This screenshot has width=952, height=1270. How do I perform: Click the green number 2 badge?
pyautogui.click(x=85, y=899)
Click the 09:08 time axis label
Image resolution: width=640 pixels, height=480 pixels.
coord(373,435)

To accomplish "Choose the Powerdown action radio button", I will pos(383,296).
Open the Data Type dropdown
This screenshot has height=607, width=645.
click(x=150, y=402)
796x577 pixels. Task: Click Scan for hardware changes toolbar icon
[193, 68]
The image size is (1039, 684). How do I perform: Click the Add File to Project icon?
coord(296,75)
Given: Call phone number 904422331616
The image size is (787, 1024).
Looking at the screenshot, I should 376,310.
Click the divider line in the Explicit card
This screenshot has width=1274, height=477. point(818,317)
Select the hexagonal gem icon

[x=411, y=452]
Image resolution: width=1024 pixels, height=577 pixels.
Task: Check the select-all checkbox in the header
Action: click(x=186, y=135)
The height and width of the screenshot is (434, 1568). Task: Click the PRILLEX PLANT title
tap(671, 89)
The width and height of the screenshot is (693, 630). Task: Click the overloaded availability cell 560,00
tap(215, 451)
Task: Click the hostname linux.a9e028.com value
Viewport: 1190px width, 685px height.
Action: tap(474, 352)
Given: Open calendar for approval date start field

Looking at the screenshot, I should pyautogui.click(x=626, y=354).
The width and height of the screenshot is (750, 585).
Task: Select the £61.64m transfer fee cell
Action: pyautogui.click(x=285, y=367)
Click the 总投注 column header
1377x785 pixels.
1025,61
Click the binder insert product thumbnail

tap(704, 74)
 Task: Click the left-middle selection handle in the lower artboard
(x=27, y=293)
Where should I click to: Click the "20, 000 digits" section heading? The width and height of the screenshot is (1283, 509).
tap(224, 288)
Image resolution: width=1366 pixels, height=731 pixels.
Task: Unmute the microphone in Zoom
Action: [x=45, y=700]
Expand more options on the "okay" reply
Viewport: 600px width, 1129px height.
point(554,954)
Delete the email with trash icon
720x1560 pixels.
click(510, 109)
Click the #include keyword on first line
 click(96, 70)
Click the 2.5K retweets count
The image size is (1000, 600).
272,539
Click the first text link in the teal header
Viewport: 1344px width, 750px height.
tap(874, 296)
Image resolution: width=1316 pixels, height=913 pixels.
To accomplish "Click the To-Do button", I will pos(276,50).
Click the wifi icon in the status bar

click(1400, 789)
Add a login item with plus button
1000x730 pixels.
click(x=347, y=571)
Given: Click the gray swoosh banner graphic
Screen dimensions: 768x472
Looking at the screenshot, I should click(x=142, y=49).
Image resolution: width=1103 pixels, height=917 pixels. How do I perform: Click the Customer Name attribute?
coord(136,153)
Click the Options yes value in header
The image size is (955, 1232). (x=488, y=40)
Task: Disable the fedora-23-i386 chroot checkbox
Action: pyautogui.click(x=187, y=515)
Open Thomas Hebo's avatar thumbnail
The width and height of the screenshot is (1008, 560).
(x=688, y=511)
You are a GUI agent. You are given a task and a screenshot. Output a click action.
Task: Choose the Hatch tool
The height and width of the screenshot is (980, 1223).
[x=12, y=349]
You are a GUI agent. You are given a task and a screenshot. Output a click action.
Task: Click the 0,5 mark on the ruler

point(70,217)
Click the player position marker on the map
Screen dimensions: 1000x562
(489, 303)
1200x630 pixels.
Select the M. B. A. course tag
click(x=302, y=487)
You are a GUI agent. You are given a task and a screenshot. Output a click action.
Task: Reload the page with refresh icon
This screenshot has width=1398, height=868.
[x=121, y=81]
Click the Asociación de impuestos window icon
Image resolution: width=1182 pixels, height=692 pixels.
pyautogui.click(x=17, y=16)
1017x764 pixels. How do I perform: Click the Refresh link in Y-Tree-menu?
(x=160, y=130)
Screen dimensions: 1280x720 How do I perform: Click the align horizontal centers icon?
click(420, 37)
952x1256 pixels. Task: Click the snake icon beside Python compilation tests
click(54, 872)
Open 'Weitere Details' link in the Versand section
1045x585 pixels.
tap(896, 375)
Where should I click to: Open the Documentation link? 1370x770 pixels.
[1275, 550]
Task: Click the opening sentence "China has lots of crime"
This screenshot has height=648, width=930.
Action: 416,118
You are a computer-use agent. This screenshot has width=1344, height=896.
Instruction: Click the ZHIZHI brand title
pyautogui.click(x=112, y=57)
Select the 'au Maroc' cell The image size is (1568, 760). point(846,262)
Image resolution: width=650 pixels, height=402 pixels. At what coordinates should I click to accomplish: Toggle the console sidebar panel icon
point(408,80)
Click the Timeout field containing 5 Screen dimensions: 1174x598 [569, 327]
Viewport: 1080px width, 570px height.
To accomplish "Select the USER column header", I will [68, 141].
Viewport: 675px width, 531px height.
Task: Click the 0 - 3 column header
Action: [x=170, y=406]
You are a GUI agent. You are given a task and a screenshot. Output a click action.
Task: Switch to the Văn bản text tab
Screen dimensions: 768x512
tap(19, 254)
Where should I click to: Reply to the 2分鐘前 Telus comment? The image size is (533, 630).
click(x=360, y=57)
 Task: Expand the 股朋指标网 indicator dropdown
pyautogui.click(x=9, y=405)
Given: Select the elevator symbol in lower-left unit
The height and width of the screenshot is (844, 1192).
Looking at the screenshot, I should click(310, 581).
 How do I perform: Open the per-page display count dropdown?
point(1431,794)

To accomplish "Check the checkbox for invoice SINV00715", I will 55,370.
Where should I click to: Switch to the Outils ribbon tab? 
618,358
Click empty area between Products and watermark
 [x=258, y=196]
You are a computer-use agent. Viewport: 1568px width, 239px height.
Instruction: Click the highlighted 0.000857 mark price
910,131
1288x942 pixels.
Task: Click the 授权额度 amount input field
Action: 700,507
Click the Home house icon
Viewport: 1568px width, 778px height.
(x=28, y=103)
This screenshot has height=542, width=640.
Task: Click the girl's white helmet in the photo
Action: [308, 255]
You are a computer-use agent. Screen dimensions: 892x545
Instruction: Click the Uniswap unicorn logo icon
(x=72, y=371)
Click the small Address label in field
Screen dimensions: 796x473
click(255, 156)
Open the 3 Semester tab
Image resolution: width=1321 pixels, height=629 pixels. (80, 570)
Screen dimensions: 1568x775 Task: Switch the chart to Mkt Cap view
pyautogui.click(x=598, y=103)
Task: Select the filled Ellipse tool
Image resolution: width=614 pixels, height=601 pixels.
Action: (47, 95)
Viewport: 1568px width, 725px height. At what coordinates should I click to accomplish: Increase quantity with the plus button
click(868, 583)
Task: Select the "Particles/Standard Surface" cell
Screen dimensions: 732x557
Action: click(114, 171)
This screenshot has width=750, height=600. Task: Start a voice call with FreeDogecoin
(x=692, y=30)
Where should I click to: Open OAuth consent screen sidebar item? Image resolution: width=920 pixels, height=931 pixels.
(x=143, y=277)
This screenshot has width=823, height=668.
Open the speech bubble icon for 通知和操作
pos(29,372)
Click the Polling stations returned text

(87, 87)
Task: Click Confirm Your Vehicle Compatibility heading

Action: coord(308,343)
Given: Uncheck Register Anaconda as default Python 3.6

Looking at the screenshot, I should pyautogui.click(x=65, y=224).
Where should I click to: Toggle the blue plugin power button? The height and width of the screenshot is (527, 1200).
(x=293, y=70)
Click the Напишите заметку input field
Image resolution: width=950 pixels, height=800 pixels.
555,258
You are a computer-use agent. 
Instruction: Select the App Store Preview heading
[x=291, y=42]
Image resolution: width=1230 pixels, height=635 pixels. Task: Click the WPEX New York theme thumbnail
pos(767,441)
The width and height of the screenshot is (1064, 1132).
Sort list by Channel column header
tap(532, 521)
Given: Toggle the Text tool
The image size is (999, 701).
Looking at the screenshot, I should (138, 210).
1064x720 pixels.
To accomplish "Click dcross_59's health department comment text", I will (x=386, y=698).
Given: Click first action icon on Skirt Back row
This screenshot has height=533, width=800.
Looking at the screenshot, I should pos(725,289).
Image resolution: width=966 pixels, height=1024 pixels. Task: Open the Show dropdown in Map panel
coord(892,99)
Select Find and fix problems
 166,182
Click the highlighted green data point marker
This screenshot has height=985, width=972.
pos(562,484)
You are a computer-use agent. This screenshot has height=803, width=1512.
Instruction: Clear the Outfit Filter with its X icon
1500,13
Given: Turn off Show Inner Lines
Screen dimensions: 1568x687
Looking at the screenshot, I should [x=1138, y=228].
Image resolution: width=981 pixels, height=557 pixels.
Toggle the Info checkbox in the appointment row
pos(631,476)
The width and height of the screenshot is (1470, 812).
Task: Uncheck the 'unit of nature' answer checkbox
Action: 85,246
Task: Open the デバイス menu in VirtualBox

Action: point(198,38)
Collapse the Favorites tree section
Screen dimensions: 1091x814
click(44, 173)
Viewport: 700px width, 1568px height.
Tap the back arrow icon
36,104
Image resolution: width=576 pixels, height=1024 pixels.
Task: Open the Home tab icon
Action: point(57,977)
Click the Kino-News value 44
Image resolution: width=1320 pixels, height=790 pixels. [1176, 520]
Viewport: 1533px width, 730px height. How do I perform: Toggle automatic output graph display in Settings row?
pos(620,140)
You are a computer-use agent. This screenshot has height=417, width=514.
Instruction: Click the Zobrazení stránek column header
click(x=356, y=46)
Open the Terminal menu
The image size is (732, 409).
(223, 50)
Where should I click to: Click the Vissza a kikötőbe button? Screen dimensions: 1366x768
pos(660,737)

Directions for this task: Each line above, from the one that contains "has height=417, width=514." to the last line of the records, should be repeated exactly. Leave out all others.

Expected output:
You are a computer-use agent. This screenshot has height=417, width=514.
Instruction: Click the Zobrazení stránek column header
click(x=356, y=46)
Open the Terminal menu
The image size is (732, 409).
(223, 50)
Where should I click to: Click the Vissza a kikötőbe button? Screen dimensions: 1366x768
pos(660,737)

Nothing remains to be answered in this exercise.